**Work request:**
Starting at the line that contains "Login (175, 2558)", transcribe every remaining line of the entries exactly, including the last one.

═════ Exercise input ═════

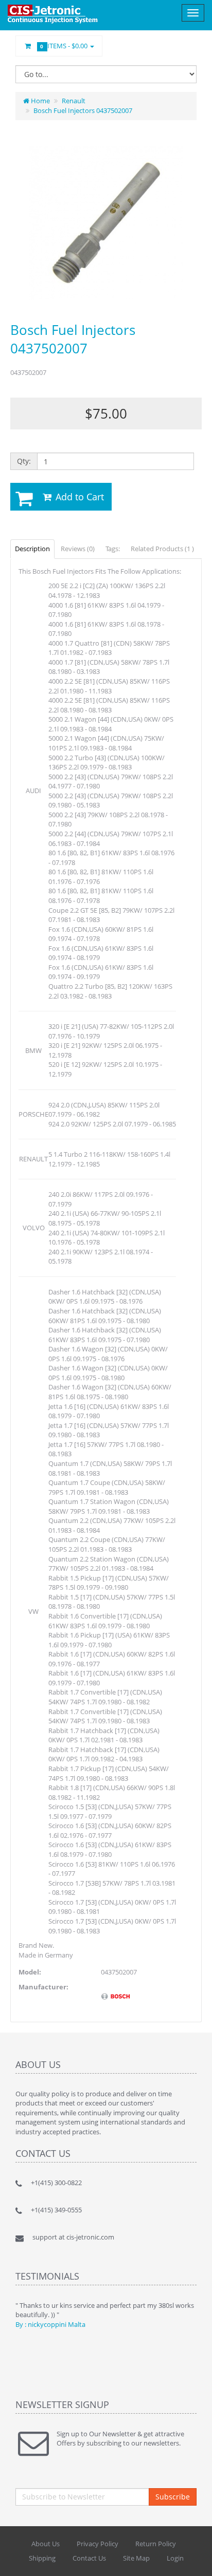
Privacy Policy (97, 2543)
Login (175, 2558)
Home (39, 100)
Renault (73, 100)
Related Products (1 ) (162, 548)
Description (32, 548)
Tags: (112, 548)
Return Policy (155, 2543)
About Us (45, 2543)
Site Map (136, 2558)
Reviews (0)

═════

**Your solution:**
Login (175, 2558)
Home (39, 100)
Renault (73, 100)
Related Products (1 ) (162, 548)
Description (32, 548)
Tags: (112, 548)
Return Policy (155, 2543)
About Us (45, 2543)
Site Map (136, 2558)
Reviews (0)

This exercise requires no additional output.